En menos de una década, el CJNG se convirtió en una maquinaria criminal con presencia en más de la mitad del territorio nacional y vínculos internacionales en América, Europa y Asia. Su negocio principal ha sido el tráfico de heroína, cocaína, metanfetamina y fentanilo hacia Estados Unidos, además de operaciones de extorsión en sectores como agricultura y minería.
El origen del grupo se remonta a 2007 como brazo armado del cartel de Sinaloa, bajo el mando de Ignacio Coronel, El Nacho. Tras su muerte en 2010, El Mencho aprovechó el vacío de poder y consolidó a los “Matazetas”, que más tarde se transformaron en el CJNG. En pocos años desplazó a rivales como Los Zetas y Los Caballeros Templarios, expandiendo su influencia y disputando el mercado de drogas sintéticas al cartel de Sinaloa.
El crecimiento del CJNG se explicó por la captura de líderes rivales, el reclutamiento de expertos en finanzas y químicos, y su capacidad de violencia. Además, diversificó ingresos con negocios en ganadería, agricultura y construcción, y utilizó redes de lavado de dinero como “Los Cuinis”.

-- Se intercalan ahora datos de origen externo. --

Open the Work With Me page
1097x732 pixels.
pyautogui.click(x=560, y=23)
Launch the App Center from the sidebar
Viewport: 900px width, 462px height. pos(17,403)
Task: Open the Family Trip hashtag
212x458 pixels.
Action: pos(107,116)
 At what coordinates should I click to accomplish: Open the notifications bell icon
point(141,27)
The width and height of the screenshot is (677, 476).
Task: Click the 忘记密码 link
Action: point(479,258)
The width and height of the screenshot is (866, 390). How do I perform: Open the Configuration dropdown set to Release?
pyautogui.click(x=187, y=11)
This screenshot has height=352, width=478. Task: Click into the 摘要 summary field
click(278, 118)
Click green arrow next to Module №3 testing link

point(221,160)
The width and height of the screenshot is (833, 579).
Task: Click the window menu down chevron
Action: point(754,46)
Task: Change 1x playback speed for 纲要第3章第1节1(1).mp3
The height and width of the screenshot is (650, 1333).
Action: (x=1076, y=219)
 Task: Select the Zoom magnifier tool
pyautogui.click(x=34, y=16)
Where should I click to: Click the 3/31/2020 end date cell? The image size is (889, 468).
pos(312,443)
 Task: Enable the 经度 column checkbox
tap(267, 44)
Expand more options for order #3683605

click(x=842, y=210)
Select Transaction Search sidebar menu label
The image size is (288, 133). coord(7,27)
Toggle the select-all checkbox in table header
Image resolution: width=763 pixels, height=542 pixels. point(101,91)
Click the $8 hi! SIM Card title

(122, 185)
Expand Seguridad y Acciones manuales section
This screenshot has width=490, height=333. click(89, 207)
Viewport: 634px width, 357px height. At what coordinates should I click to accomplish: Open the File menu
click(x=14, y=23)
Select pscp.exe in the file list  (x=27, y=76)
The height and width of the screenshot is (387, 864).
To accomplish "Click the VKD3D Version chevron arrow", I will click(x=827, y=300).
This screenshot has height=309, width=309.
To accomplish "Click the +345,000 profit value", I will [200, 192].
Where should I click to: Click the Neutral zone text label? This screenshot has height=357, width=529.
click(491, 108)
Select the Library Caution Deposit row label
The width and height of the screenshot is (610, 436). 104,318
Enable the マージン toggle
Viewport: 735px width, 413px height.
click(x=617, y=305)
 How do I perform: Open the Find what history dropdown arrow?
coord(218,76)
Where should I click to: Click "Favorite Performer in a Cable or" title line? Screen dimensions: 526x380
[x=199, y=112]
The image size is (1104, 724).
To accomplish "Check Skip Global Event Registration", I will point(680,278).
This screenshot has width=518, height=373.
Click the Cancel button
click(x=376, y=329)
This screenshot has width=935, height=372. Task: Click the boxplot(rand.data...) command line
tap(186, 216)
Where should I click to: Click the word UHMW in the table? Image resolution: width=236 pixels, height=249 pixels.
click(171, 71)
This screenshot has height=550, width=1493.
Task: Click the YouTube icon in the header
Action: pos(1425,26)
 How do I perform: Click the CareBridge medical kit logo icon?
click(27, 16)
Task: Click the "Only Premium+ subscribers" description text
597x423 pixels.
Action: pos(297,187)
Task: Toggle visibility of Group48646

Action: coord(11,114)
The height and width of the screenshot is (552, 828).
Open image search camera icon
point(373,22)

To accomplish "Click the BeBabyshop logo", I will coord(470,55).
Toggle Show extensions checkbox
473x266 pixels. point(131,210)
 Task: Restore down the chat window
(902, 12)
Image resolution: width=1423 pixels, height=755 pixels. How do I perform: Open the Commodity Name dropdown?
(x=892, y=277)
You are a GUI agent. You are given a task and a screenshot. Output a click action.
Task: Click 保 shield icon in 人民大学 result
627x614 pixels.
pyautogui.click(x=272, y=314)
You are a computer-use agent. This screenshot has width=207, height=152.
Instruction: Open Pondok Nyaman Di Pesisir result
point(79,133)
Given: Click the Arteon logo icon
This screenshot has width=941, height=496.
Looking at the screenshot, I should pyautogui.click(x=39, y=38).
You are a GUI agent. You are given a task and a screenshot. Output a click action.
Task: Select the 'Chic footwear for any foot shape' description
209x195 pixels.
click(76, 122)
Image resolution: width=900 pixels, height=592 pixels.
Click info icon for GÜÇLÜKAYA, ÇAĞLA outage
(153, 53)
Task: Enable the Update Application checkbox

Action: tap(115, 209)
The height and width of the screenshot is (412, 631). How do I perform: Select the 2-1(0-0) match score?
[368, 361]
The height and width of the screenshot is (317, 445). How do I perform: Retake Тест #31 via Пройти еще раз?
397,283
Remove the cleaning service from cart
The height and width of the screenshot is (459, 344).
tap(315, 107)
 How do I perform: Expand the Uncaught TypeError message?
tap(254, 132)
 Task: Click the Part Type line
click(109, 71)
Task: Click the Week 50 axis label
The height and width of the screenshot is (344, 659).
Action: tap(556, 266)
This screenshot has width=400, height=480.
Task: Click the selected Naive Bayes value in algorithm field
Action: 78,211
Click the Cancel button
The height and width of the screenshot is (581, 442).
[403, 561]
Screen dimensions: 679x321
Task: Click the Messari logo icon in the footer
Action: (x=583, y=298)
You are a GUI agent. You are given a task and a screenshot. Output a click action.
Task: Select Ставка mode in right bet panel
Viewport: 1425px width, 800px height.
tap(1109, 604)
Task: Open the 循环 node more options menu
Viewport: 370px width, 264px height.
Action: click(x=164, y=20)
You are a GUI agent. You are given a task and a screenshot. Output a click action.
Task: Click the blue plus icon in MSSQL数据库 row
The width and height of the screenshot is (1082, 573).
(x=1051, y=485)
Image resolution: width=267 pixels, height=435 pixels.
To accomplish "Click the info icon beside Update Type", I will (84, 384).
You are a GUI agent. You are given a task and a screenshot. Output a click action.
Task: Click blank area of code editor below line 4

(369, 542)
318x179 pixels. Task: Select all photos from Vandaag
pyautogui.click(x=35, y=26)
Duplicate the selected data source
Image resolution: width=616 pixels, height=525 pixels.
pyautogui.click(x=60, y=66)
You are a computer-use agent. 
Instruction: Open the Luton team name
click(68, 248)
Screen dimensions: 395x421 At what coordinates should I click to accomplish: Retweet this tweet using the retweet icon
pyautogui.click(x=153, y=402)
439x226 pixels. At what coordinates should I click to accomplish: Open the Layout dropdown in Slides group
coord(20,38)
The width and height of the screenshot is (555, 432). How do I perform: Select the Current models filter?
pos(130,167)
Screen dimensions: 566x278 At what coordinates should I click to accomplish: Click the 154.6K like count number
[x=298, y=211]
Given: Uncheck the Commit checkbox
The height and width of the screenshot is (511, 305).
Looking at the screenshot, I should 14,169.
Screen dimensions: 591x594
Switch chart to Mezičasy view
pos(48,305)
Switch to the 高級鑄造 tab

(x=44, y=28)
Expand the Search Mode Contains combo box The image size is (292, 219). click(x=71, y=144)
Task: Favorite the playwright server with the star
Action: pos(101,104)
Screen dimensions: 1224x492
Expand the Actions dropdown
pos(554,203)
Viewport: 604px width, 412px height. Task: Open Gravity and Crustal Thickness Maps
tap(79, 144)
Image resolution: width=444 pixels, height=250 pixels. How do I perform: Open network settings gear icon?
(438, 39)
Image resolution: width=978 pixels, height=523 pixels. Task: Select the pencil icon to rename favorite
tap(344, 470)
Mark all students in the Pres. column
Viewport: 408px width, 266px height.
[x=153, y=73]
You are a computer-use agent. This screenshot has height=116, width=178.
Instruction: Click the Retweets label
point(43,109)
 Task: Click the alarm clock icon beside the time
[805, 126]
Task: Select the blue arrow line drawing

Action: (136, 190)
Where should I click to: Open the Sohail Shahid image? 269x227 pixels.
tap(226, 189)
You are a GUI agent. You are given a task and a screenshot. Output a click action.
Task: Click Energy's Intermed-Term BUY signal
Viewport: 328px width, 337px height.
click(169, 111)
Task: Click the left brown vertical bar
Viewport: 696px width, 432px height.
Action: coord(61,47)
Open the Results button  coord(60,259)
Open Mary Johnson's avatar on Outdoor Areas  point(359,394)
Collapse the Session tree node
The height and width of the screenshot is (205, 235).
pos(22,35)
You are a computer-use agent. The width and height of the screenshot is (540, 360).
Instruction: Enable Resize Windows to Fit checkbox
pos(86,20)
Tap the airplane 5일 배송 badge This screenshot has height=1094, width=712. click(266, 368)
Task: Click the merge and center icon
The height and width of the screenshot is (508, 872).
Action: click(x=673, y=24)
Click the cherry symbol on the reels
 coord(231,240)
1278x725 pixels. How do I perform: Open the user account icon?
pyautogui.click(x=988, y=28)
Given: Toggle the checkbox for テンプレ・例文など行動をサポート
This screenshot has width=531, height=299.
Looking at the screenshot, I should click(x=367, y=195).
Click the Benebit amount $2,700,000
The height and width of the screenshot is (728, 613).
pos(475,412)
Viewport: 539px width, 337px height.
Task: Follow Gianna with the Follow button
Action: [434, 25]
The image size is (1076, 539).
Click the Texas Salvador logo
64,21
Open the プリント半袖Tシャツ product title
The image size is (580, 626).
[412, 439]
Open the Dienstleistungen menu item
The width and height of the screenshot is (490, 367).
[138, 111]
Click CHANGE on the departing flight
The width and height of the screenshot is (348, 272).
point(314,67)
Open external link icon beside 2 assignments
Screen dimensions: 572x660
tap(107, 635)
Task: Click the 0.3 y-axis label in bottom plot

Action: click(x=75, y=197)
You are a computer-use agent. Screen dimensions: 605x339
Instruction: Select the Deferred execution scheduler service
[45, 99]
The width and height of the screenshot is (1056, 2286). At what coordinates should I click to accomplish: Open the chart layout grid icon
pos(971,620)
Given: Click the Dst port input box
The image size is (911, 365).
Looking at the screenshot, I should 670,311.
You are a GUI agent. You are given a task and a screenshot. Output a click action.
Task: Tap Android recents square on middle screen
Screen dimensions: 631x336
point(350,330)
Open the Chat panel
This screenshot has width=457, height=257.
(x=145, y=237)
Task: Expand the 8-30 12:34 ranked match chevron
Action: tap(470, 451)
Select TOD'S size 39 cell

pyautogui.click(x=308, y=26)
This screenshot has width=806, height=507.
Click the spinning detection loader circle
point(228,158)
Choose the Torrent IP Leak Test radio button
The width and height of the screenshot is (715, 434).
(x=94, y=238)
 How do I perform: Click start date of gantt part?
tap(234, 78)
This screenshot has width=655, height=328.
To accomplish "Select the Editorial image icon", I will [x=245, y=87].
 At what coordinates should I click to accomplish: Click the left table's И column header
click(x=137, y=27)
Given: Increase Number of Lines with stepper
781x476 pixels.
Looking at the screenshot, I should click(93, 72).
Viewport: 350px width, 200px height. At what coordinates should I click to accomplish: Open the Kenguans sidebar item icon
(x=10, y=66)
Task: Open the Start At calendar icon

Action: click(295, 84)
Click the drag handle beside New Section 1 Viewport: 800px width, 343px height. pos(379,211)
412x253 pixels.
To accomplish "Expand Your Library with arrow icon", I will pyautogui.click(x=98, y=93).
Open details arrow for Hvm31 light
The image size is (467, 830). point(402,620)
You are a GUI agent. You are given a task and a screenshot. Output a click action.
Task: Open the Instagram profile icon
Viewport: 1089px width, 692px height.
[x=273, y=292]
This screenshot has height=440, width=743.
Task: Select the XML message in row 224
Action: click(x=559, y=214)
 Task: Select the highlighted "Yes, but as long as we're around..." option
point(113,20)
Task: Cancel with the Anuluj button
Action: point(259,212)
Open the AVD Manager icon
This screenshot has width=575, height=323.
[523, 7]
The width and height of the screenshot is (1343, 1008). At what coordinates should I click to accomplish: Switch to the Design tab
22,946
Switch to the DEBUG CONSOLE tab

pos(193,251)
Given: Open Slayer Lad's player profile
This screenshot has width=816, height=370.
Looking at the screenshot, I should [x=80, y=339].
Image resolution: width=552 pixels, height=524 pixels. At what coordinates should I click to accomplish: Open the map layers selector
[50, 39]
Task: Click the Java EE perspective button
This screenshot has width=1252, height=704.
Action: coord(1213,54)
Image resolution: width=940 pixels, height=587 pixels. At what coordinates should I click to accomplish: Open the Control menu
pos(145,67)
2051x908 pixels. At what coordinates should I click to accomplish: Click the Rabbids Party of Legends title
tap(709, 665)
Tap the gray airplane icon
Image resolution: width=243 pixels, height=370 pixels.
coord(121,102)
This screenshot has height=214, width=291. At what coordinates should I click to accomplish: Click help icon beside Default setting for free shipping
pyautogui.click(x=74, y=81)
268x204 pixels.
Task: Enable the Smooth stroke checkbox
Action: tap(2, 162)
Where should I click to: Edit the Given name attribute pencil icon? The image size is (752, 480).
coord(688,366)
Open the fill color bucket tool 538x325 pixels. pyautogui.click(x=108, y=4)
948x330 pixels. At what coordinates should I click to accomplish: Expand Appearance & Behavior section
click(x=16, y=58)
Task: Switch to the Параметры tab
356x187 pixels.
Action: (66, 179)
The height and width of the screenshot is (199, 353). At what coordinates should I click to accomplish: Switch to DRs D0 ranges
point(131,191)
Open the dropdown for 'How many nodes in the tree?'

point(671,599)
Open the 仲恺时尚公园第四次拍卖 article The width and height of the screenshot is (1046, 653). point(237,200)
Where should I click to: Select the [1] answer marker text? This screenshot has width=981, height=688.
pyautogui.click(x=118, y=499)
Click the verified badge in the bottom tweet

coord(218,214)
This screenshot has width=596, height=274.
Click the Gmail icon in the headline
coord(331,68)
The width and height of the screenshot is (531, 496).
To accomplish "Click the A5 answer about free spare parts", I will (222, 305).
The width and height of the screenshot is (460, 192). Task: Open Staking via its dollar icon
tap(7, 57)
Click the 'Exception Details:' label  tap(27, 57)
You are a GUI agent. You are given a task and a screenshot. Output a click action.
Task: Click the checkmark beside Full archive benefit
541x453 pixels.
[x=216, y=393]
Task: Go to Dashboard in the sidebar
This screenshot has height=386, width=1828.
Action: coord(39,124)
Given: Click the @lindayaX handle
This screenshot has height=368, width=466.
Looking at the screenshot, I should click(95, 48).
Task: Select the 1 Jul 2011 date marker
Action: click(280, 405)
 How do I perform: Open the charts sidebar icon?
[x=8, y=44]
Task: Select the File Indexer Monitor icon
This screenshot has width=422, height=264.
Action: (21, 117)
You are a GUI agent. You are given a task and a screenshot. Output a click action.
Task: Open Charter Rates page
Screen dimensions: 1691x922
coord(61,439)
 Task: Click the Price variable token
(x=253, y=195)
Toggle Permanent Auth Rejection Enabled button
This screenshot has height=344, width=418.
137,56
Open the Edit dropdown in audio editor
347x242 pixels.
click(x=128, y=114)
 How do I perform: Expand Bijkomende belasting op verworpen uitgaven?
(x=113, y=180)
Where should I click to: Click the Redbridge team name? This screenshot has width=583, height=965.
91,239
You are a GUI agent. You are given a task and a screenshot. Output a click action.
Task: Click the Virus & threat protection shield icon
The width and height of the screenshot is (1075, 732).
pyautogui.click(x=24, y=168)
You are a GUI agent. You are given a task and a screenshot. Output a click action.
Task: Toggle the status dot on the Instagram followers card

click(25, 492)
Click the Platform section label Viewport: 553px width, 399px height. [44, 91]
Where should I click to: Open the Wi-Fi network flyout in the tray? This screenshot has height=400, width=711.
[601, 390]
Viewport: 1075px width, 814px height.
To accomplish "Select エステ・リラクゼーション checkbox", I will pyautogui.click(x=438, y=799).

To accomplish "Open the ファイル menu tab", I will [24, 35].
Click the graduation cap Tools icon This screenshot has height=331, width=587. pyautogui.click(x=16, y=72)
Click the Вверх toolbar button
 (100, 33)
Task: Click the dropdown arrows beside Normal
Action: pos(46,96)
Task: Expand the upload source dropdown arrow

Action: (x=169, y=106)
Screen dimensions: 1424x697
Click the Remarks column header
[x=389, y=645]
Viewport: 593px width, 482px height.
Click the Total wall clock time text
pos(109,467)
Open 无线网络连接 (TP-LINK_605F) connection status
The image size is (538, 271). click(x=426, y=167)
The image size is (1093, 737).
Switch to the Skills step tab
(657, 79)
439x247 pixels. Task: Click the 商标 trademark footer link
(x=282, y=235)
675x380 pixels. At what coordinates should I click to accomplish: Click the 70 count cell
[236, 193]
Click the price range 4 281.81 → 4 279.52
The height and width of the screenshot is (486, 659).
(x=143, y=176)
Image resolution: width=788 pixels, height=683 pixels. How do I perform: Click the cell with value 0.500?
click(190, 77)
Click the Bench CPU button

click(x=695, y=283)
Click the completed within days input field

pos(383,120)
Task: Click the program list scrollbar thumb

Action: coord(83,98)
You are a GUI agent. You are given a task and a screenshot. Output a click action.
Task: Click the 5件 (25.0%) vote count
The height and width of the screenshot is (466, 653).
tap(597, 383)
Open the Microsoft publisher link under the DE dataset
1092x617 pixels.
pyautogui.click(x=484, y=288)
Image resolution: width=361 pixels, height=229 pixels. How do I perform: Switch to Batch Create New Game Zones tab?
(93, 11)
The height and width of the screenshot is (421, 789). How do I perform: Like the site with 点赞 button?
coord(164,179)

Ahora, la muerte de El Mencho abre un periodo de reacomodo. Sin un sucesor claro —su hijo El Menchito está preso en EE.UU. y varios lugartenientes fueron abatidos o encarcelados—, el cartel podría enfrentar disputas internas y choques con grupos rivales.
Expertos advierten que el descabezamiento no implica la extinción del CJNG, pero sí un riesgo de violencia en estados como Guanajuato y Michoacán mientras se redefine su liderazgo.